The prospect of acquiring RIM could be attractive in the market, Alboini noted, so it makes sense for investors to take some action to prepare for a possible sale.
“Independent investors should be looking at hiring a legal advisor and pursue a process to look at what a sale or merger would bring in to the shareholders,” he said.
Internal issues within RIM could indicate growing weakness, and repairing those problems could entail significant changes.
“There’s been an open letter from someone in the company that said ‘We’ve lost confidence.’ The culture is broken, and it’s not an open culture,” said Alboini. “There are all kinds of blogs that support the open letter. If the open letter is in any way true, you need a new CEO, and not one of the two existing CEOs.”
Give RIM a Chance
Are investors jumping the gun in calling for RIM to find a buyer? After all, the company has committed to a slew of new products, and it is preparing a plan to be released in the next few months.
“RIM is a target. You have to consider the sources,” William A. Stofega, program director for mobile device technology and trends at IDC, told the E-Commerce Times. “Some of these investors really go after companies hard. RIM is pretty much committed to a review of the organization by the end of this year or early next year. They have been more than willing to accommodate their investors.”
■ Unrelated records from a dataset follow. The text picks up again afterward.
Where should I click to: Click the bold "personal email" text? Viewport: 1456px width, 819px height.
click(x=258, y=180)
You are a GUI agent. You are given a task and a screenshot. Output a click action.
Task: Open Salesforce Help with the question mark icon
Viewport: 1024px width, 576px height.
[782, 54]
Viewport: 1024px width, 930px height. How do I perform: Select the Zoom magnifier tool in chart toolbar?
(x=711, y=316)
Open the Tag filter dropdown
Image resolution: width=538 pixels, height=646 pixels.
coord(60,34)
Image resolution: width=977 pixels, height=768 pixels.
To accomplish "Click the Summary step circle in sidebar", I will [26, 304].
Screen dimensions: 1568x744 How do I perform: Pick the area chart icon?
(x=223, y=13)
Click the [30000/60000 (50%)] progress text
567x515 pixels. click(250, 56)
This is a time of revamping for RIM, and it will take some work for it to get to a more profitable position in the market.
“RIM is on target for a business transformation, and you don’t want to take them off target now,” said Stofega. “Given the competitive environment, nobody is going to click their heels and say they’ll be where they were a year or so ago. Even Apple has had to readjust. I think it’s part of the corporate cycle.”
RIM has to introduce new devices, and it’s planning to, Stofega added. If the company wants to stay relevant, then it needs to find a device that can compete with Apple and Google’s Android OS.
“They also have to start to utilize the assets they purchased a year or so ago — companies such as TAT Design,” said Stofega. “TAT offers a lot in design. It was a good acquisition for RIM.”